Data supplied>
+++++

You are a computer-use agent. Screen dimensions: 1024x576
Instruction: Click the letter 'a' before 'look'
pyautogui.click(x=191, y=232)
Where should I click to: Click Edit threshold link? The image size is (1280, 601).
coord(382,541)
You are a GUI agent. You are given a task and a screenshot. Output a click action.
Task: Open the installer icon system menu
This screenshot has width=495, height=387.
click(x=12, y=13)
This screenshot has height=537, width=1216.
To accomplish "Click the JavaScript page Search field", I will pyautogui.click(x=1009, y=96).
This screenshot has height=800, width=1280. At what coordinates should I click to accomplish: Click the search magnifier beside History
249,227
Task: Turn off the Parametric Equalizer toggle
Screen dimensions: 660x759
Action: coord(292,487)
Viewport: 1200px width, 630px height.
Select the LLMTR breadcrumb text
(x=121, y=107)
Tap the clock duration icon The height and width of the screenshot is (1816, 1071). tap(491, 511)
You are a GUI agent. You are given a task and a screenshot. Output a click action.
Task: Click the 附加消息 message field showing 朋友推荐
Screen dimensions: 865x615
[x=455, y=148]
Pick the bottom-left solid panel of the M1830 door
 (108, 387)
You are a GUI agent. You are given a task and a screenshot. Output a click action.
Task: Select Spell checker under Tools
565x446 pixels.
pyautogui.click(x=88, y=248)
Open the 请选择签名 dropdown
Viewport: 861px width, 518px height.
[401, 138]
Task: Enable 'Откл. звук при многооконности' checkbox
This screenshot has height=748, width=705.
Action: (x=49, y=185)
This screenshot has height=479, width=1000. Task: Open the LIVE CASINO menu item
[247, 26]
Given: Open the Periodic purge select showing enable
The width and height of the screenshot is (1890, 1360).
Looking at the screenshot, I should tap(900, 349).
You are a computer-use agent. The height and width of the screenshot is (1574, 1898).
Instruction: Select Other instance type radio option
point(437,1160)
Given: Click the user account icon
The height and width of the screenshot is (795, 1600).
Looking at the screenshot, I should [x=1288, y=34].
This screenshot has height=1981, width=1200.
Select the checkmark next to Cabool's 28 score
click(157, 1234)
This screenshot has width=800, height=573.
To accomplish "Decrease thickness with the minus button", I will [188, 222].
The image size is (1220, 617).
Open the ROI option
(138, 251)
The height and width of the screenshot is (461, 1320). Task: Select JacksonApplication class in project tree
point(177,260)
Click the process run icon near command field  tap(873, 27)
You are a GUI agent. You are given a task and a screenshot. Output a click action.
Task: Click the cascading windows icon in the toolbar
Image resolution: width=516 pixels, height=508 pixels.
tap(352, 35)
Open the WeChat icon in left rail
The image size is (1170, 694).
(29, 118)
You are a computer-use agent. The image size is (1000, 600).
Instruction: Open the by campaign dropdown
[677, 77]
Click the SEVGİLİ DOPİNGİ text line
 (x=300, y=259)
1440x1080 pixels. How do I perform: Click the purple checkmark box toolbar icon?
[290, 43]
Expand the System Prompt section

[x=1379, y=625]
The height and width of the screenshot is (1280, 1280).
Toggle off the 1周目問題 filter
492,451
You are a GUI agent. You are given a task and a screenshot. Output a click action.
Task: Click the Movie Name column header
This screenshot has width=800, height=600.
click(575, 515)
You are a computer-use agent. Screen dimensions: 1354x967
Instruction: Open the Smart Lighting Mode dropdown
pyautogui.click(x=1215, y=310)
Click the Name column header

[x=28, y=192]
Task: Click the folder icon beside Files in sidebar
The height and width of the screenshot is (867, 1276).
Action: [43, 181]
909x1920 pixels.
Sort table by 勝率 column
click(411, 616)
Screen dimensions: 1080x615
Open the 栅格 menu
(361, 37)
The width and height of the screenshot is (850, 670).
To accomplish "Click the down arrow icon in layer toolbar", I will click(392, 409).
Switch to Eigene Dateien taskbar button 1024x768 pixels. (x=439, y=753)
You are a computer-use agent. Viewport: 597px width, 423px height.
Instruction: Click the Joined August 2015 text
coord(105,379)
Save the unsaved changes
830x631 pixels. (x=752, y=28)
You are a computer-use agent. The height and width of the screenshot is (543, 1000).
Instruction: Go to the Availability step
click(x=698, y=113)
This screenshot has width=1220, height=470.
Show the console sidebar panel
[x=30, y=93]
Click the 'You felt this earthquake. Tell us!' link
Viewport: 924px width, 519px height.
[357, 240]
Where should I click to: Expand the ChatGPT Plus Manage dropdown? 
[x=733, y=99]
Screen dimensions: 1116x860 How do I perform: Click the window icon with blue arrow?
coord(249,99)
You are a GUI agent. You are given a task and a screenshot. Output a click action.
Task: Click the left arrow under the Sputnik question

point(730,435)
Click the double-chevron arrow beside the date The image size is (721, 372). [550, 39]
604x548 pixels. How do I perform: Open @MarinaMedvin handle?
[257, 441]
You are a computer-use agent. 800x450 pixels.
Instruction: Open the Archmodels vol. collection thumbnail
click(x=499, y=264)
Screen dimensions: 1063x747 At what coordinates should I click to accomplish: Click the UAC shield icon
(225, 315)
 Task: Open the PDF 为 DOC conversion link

+++++

Reproduce the listing shown above in its entirety, exactly.

You are a computer-use agent. Screen dimensions: 1024x576
Instruction: Click the letter 'a' before 'look'
pyautogui.click(x=191, y=232)
Where should I click to: Click Edit threshold link? The image size is (1280, 601).
coord(382,541)
You are a GUI agent. You are given a task and a screenshot. Output a click action.
Task: Open the installer icon system menu
This screenshot has width=495, height=387.
click(x=12, y=13)
This screenshot has height=537, width=1216.
To accomplish "Click the JavaScript page Search field", I will pyautogui.click(x=1009, y=96).
This screenshot has height=800, width=1280. At what coordinates should I click to accomplish: Click the search magnifier beside History
249,227
Task: Turn off the Parametric Equalizer toggle
Screen dimensions: 660x759
Action: coord(292,487)
Viewport: 1200px width, 630px height.
Select the LLMTR breadcrumb text
(x=121, y=107)
Tap the clock duration icon The height and width of the screenshot is (1816, 1071). tap(491, 511)
You are a GUI agent. You are given a task and a screenshot. Output a click action.
Task: Click the 附加消息 message field showing 朋友推荐
Screen dimensions: 865x615
[x=455, y=148]
Pick the bottom-left solid panel of the M1830 door
 (108, 387)
You are a GUI agent. You are given a task and a screenshot. Output a click action.
Task: Select Spell checker under Tools
565x446 pixels.
pyautogui.click(x=88, y=248)
Open the 请选择签名 dropdown
Viewport: 861px width, 518px height.
[401, 138]
Task: Enable 'Откл. звук при многооконности' checkbox
This screenshot has height=748, width=705.
Action: (x=49, y=185)
This screenshot has height=479, width=1000. Task: Open the LIVE CASINO menu item
[247, 26]
Given: Open the Periodic purge select showing enable
The width and height of the screenshot is (1890, 1360).
Looking at the screenshot, I should tap(900, 349).
You are a computer-use agent. The height and width of the screenshot is (1574, 1898).
Instruction: Select Other instance type radio option
point(437,1160)
Given: Click the user account icon
The height and width of the screenshot is (795, 1600).
Looking at the screenshot, I should [x=1288, y=34].
This screenshot has height=1981, width=1200.
Select the checkmark next to Cabool's 28 score
click(157, 1234)
This screenshot has width=800, height=573.
To accomplish "Decrease thickness with the minus button", I will [188, 222].
The image size is (1220, 617).
Open the ROI option
(138, 251)
The height and width of the screenshot is (461, 1320). Task: Select JacksonApplication class in project tree
point(177,260)
Click the process run icon near command field  tap(873, 27)
You are a GUI agent. You are given a task and a screenshot. Output a click action.
Task: Click the cascading windows icon in the toolbar
Image resolution: width=516 pixels, height=508 pixels.
tap(352, 35)
Open the WeChat icon in left rail
The image size is (1170, 694).
(29, 118)
You are a computer-use agent. The image size is (1000, 600).
Instruction: Open the by campaign dropdown
[677, 77]
Click the SEVGİLİ DOPİNGİ text line
 (x=300, y=259)
1440x1080 pixels. How do I perform: Click the purple checkmark box toolbar icon?
[290, 43]
Expand the System Prompt section

[x=1379, y=625]
The height and width of the screenshot is (1280, 1280).
Toggle off the 1周目問題 filter
492,451
You are a GUI agent. You are given a task and a screenshot. Output a click action.
Task: Click the Movie Name column header
This screenshot has width=800, height=600.
click(575, 515)
You are a computer-use agent. Screen dimensions: 1354x967
Instruction: Open the Smart Lighting Mode dropdown
pyautogui.click(x=1215, y=310)
Click the Name column header

[x=28, y=192]
Task: Click the folder icon beside Files in sidebar
The height and width of the screenshot is (867, 1276).
Action: [43, 181]
909x1920 pixels.
Sort table by 勝率 column
click(411, 616)
Screen dimensions: 1080x615
Open the 栅格 menu
(361, 37)
The width and height of the screenshot is (850, 670).
To accomplish "Click the down arrow icon in layer toolbar", I will click(392, 409).
Switch to Eigene Dateien taskbar button 1024x768 pixels. (x=439, y=753)
You are a computer-use agent. Viewport: 597px width, 423px height.
Instruction: Click the Joined August 2015 text
coord(105,379)
Save the unsaved changes
830x631 pixels. (x=752, y=28)
You are a computer-use agent. The height and width of the screenshot is (543, 1000).
Instruction: Go to the Availability step
click(x=698, y=113)
This screenshot has width=1220, height=470.
Show the console sidebar panel
[x=30, y=93]
Click the 'You felt this earthquake. Tell us!' link
Viewport: 924px width, 519px height.
[357, 240]
Where should I click to: Expand the ChatGPT Plus Manage dropdown? 
[x=733, y=99]
Screen dimensions: 1116x860 How do I perform: Click the window icon with blue arrow?
coord(249,99)
You are a GUI agent. You are given a task and a screenshot. Output a click action.
Task: Click the left arrow under the Sputnik question

point(730,435)
Click the double-chevron arrow beside the date The image size is (721, 372). [550, 39]
604x548 pixels. How do I perform: Open @MarinaMedvin handle?
[257, 441]
You are a computer-use agent. 800x450 pixels.
Instruction: Open the Archmodels vol. collection thumbnail
click(x=499, y=264)
Screen dimensions: 1063x747 At what coordinates should I click to accomplish: Click the UAC shield icon
(225, 315)
 Task: Open the PDF 为 DOC conversion link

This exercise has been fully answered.